How Does Daylight Saving Time Save Energy?

How Does Daylight Saving Time Save Energy?

DAYLIGHT SAVING TIME is a time system in which one or two hours of additional daylight are gained during waking hours. During much of the year, people experience several hours of darkness before they retire and, particularly in the summer months, sleep through several hours of early morning daylight. To extend the period of evening daylight, most countries have adopted daylight saving time. This is accomplished by advancing clocks one or two hours ahead of standard time, so that people rise and retire one hour earlier. The plan is widely used for the summer period, and its year-round operation is becoming increasingly popular.

Benjamin Franklin was an early proponent of a plan to avoid wasting daylight. He suggqpted that some plan should be adopted to save on candles and provide a longer evening of light. But William Willett (1857-1915) of Chelsea, England, must be given the credit for proposing and campaigning for adoption of a definite plan to this effect. The plan was described in his book Waste of Daylight (1907). From 1908 to 1916 the British Parliament rejected several bills for setting clocks ahead in the summer. Finally, in May 1916, a year after Willett’s death, a plan was adopted to use a summer daylight saving system in Britain. Europe was involved in World War I by this time, however, and in 1915, Germany had become the first nation to adopt a daylight saving system, in order to conserve fuel and power.

There was little interest in such systems in the United States until World War I.

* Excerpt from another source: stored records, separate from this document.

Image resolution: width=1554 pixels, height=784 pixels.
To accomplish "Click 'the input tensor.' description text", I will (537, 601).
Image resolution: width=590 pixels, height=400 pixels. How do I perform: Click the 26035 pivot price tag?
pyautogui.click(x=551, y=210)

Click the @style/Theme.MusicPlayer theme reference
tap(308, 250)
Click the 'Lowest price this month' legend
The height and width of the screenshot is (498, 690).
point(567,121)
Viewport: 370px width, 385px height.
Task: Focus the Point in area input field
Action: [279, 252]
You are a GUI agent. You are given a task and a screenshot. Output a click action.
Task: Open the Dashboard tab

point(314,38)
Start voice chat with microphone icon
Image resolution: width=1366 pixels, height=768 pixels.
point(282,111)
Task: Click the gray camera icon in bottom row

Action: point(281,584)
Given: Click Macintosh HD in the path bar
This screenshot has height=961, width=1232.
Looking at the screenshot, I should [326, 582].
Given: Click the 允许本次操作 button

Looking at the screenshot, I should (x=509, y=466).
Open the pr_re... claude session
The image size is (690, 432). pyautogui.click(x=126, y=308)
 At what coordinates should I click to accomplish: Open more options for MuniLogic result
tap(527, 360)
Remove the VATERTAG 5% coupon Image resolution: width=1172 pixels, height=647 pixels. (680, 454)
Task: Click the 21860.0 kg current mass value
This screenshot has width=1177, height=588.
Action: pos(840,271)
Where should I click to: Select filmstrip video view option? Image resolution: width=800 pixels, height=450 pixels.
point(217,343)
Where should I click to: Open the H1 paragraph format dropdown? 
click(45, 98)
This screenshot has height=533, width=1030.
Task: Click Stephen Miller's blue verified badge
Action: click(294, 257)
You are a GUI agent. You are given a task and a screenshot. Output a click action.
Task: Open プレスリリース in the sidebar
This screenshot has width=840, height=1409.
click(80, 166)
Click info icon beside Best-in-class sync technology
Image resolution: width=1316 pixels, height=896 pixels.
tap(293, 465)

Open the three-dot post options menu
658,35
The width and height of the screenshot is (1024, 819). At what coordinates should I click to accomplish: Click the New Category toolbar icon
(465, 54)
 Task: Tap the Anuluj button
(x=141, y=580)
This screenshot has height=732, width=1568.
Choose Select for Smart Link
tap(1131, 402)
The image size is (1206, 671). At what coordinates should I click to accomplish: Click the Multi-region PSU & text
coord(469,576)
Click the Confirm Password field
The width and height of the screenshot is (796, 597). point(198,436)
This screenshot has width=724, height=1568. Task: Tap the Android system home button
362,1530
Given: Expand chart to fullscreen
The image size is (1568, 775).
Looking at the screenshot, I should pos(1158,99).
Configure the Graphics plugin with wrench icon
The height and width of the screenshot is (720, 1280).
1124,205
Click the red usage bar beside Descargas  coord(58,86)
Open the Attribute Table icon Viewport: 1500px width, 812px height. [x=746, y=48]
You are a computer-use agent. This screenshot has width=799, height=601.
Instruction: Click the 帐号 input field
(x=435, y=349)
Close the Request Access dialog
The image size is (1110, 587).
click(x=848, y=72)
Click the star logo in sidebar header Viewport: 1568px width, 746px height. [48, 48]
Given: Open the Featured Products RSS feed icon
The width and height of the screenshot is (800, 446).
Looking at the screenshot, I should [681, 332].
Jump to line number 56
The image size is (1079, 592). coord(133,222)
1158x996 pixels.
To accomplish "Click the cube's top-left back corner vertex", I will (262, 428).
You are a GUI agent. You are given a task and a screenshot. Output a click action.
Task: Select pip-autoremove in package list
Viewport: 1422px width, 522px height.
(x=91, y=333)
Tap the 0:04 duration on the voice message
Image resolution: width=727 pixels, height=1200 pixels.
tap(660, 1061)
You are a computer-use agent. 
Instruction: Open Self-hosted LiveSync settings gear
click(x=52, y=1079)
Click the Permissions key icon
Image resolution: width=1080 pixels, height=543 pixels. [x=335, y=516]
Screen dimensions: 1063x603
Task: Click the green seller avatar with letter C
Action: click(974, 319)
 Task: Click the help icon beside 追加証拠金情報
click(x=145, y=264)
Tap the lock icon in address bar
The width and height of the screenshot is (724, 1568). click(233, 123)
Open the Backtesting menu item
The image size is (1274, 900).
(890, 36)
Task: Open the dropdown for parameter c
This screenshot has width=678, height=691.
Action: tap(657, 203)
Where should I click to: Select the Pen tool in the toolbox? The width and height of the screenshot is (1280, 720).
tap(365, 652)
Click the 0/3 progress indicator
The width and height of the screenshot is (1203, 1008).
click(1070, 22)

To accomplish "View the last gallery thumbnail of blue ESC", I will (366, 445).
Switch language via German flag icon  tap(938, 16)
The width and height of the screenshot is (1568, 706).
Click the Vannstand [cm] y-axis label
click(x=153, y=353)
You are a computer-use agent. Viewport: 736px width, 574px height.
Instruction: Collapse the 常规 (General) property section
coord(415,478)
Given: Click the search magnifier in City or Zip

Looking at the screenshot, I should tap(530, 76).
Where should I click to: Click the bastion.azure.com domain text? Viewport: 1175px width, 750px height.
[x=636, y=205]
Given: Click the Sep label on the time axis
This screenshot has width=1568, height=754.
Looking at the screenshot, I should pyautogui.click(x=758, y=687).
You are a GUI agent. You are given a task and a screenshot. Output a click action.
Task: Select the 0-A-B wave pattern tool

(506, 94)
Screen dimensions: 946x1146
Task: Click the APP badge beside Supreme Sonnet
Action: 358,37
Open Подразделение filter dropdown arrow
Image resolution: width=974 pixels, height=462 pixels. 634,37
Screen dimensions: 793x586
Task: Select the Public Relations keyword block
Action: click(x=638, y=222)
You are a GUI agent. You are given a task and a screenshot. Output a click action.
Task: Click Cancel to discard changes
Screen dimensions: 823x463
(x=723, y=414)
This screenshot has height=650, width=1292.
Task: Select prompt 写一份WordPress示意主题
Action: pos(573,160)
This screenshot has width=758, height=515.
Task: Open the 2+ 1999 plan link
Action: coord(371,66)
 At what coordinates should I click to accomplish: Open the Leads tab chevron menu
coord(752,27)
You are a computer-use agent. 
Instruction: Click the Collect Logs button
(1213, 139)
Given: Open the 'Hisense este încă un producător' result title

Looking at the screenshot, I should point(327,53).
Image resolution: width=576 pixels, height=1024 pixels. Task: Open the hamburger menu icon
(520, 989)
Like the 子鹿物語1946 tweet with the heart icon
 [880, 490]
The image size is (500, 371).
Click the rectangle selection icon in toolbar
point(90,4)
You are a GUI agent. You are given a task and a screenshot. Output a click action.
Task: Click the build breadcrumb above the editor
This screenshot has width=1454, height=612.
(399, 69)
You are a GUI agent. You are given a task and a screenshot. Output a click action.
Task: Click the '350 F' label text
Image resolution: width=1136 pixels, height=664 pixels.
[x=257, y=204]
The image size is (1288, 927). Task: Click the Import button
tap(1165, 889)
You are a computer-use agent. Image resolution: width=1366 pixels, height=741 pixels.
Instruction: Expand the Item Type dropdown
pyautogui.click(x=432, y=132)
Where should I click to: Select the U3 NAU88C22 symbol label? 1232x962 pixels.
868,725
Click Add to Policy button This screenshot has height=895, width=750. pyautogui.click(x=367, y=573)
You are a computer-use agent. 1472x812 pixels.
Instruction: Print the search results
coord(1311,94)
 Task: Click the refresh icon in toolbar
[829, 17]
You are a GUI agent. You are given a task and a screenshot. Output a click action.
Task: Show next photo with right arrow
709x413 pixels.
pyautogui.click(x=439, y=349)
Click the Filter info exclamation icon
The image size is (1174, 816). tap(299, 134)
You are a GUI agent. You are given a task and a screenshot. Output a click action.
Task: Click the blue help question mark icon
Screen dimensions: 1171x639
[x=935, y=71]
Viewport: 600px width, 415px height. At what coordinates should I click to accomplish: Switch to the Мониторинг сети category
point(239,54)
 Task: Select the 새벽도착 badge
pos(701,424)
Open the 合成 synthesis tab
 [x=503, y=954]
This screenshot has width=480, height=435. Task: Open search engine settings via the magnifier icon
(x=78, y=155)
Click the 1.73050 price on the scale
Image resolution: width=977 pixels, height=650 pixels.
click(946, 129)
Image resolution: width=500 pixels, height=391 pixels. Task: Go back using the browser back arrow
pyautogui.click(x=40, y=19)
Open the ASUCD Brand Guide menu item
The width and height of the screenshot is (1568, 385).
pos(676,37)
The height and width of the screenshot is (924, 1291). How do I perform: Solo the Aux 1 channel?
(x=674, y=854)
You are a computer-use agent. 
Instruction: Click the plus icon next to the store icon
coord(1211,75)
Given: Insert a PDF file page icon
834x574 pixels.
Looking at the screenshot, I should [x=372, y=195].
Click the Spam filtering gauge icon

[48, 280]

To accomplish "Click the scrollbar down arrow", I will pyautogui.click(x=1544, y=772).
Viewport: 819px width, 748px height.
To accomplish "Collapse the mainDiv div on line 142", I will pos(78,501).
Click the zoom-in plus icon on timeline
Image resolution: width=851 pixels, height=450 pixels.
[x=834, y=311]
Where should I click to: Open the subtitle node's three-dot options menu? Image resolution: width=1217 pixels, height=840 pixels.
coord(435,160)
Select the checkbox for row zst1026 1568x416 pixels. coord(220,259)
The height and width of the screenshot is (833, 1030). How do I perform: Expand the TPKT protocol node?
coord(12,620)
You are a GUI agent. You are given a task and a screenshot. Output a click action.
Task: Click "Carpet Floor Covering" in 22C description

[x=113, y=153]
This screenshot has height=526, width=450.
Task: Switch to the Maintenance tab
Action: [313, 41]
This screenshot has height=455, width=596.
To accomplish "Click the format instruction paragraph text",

After considerable urging] by proponents of daylight saving, the U. S. Congress passed a bill in 1917 to authorize advancing clocks one hour from the last Sunday in March to the last Sunday in October, as of 1918. Because farmers strongly objected to thus readjusting their work schedules, however, the bill was repealed in August 1919. After the war the use of daylight saving time lost much of its popularity; where adopted, it was by municipal or—in a few cases—state legislation. In World War II, however, Congress enacted a law providing for year-round daylight saving time; this lasted from February 1942 to October 1945. Most countries of Europe adopted similar plans, and England moved its clocks two hours ahead of Greenwich Civil Time.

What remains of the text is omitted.